SUPPLIED RECORDS.
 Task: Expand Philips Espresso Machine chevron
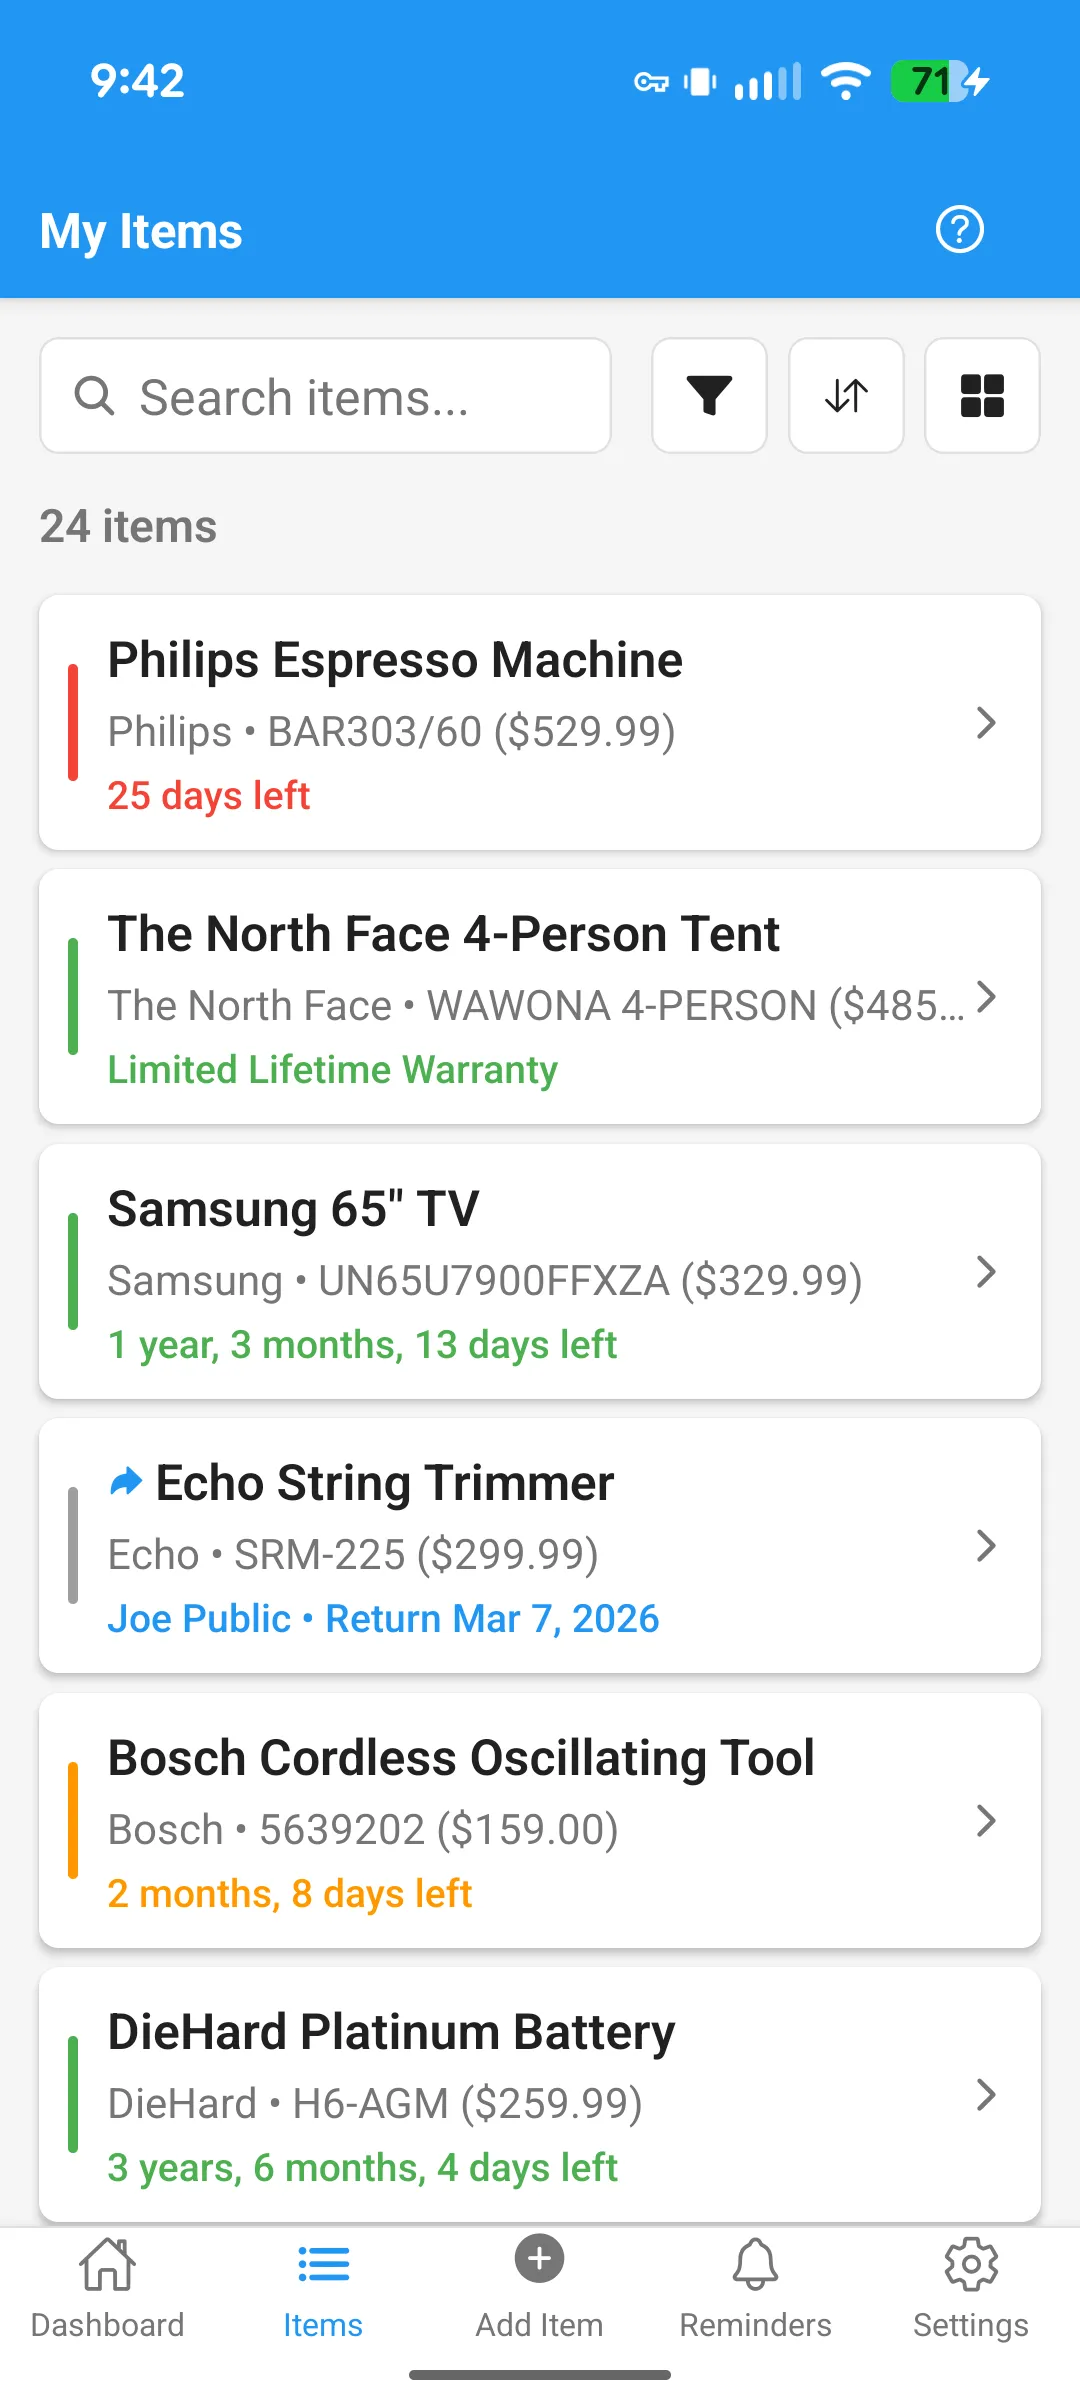(x=986, y=723)
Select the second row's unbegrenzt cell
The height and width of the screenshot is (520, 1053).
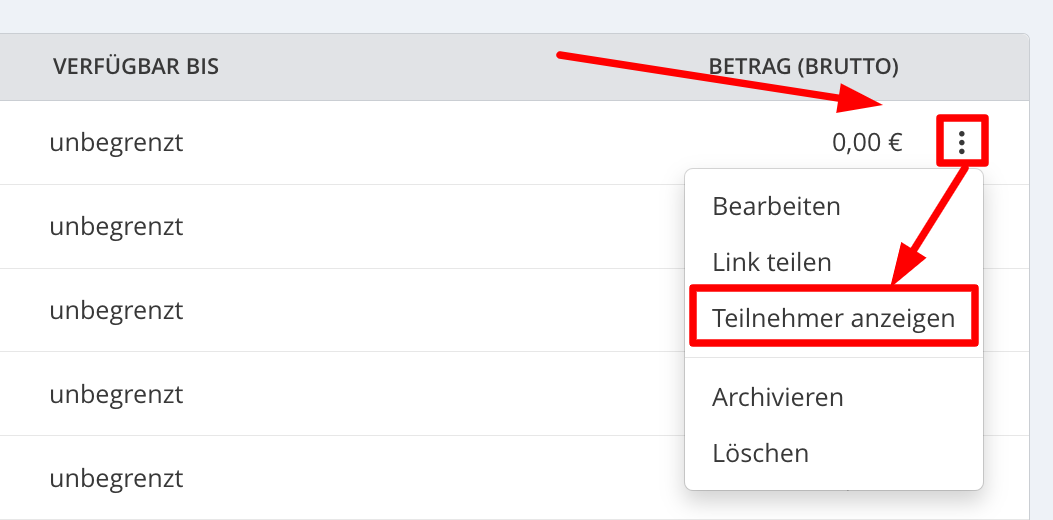(116, 226)
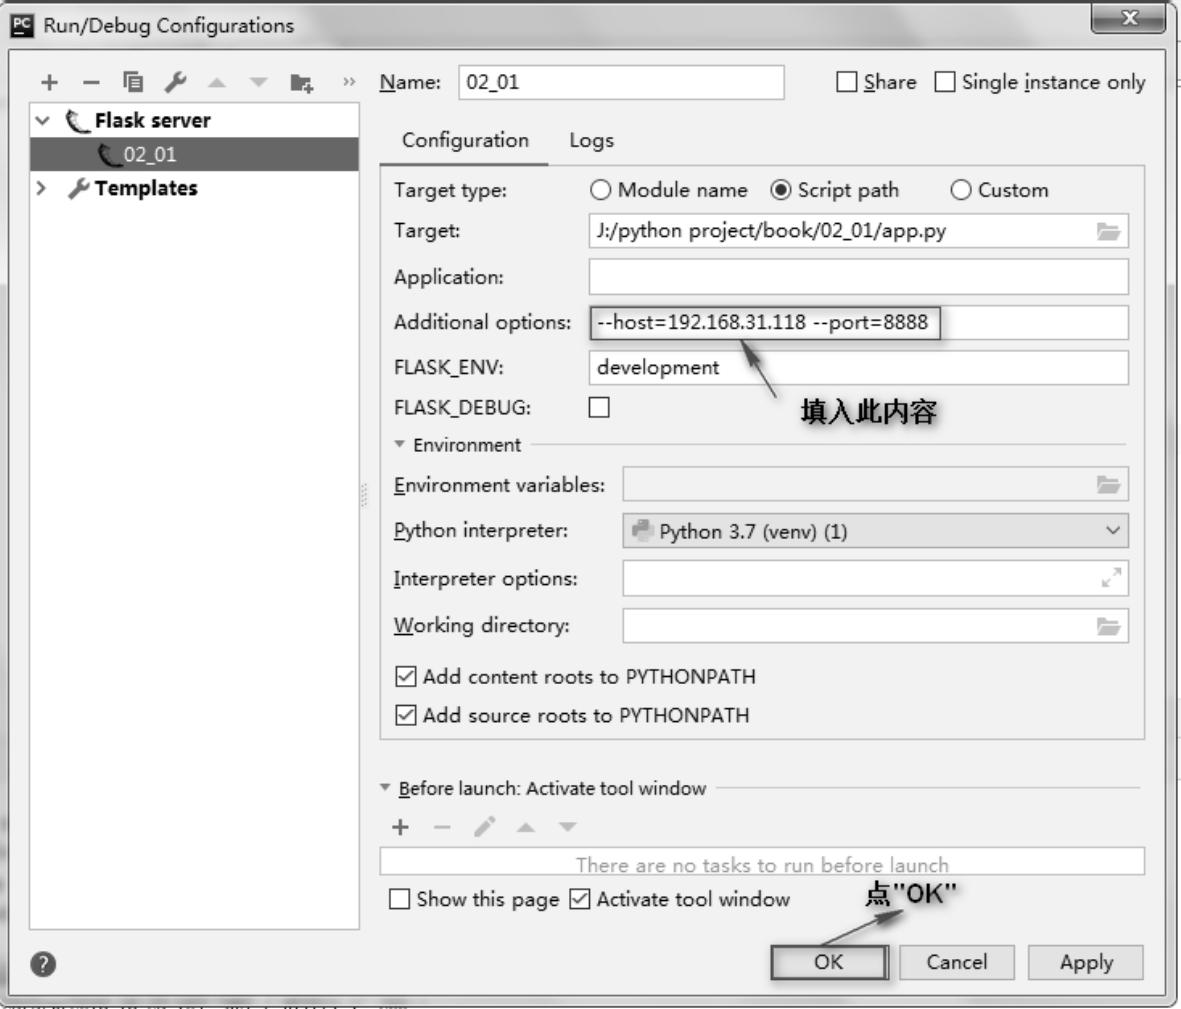The image size is (1181, 1009).
Task: Uncheck Add content roots to PYTHONPATH
Action: [x=405, y=677]
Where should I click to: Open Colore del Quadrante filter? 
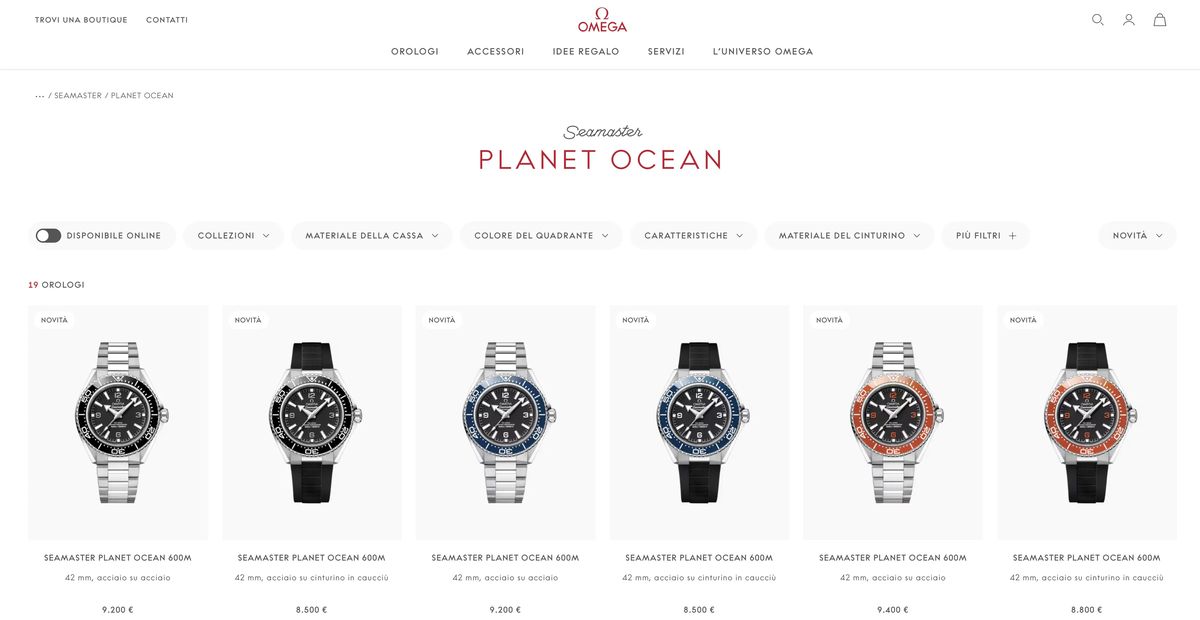(x=541, y=236)
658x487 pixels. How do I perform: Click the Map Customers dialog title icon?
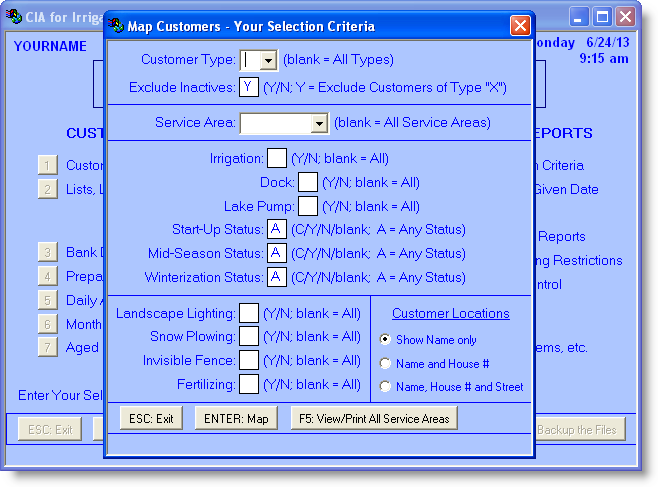click(x=116, y=25)
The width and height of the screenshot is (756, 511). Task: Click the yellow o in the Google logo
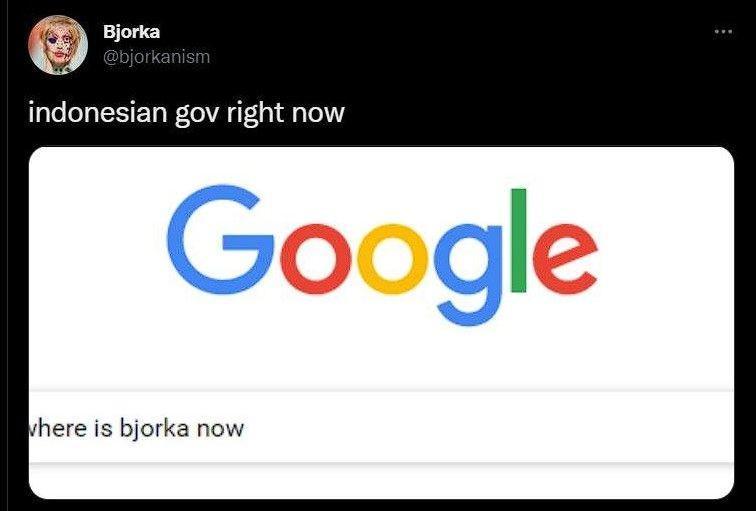392,259
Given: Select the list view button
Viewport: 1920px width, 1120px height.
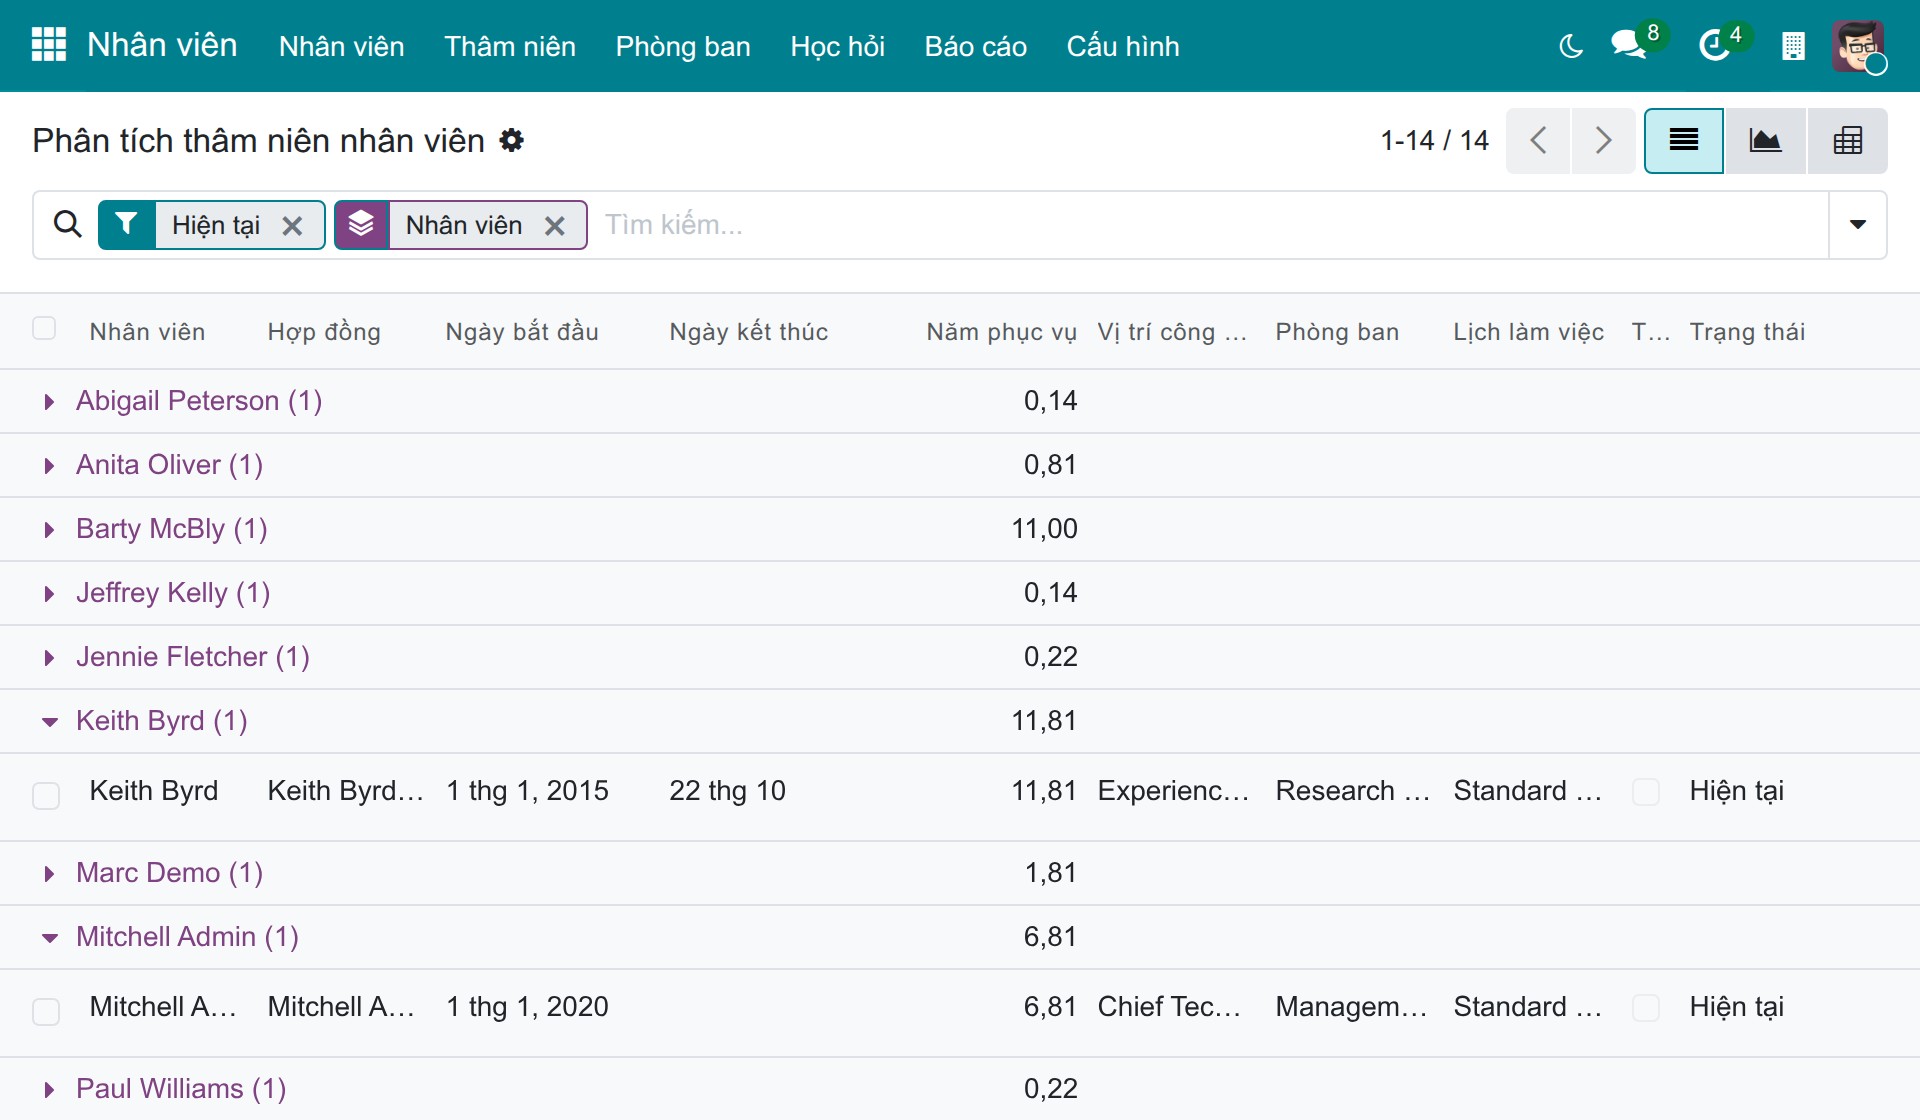Looking at the screenshot, I should coord(1684,141).
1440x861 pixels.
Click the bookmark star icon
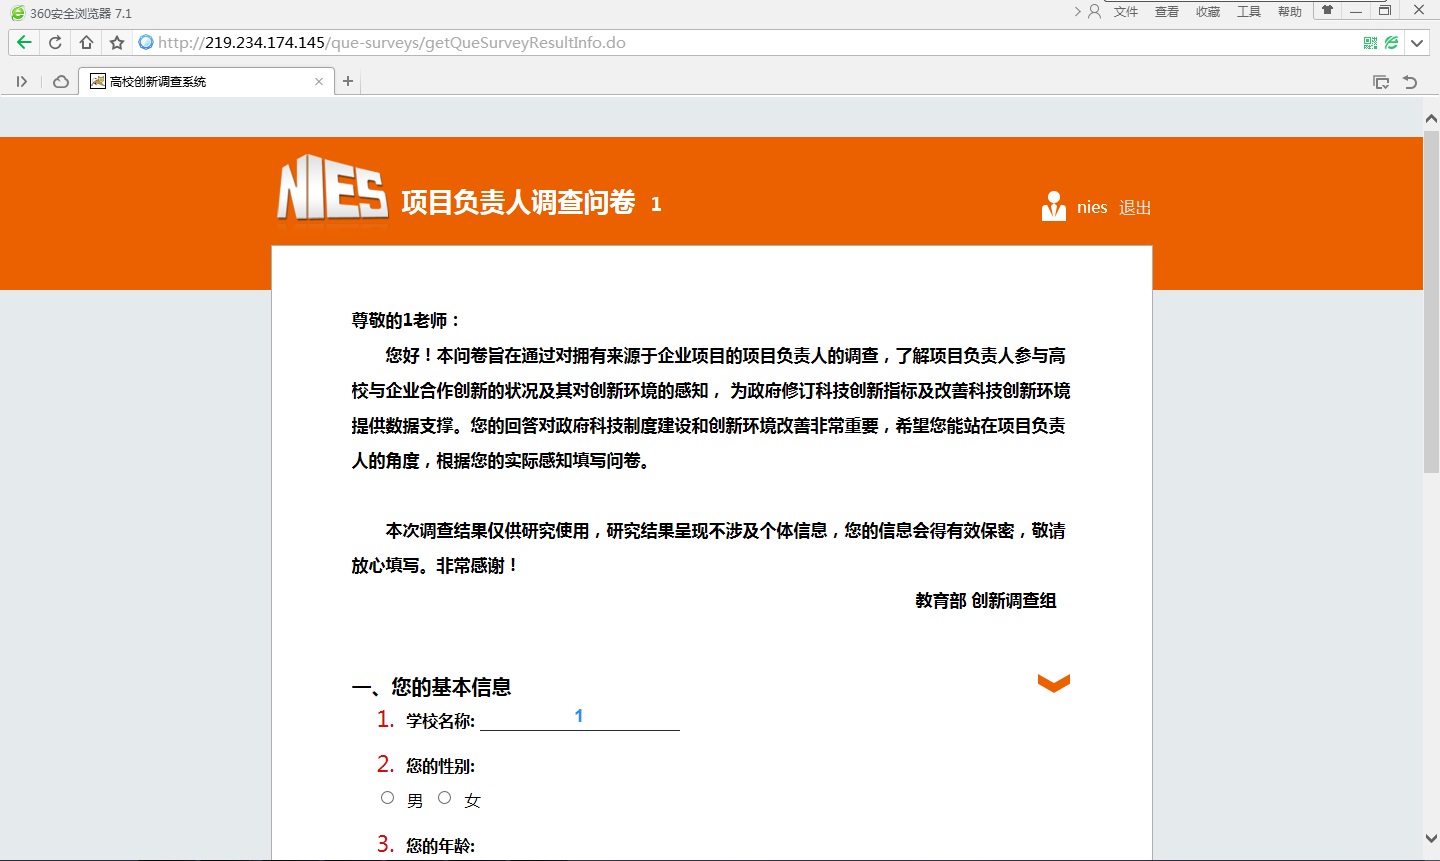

TASK PROMPT. Only the lines from the one with "The width and" to the last line of the listing, inclusive, are to be set down, exactly as they stand and without pictures.

WRITTEN SOLUTION.
The width and height of the screenshot is (756, 511). Task: Click the yellow o in the Google logo
392,259
Given: Select the list view button
Viewport: 1920px width, 1120px height.
Looking at the screenshot, I should coord(1684,141).
1440x861 pixels.
Click the bookmark star icon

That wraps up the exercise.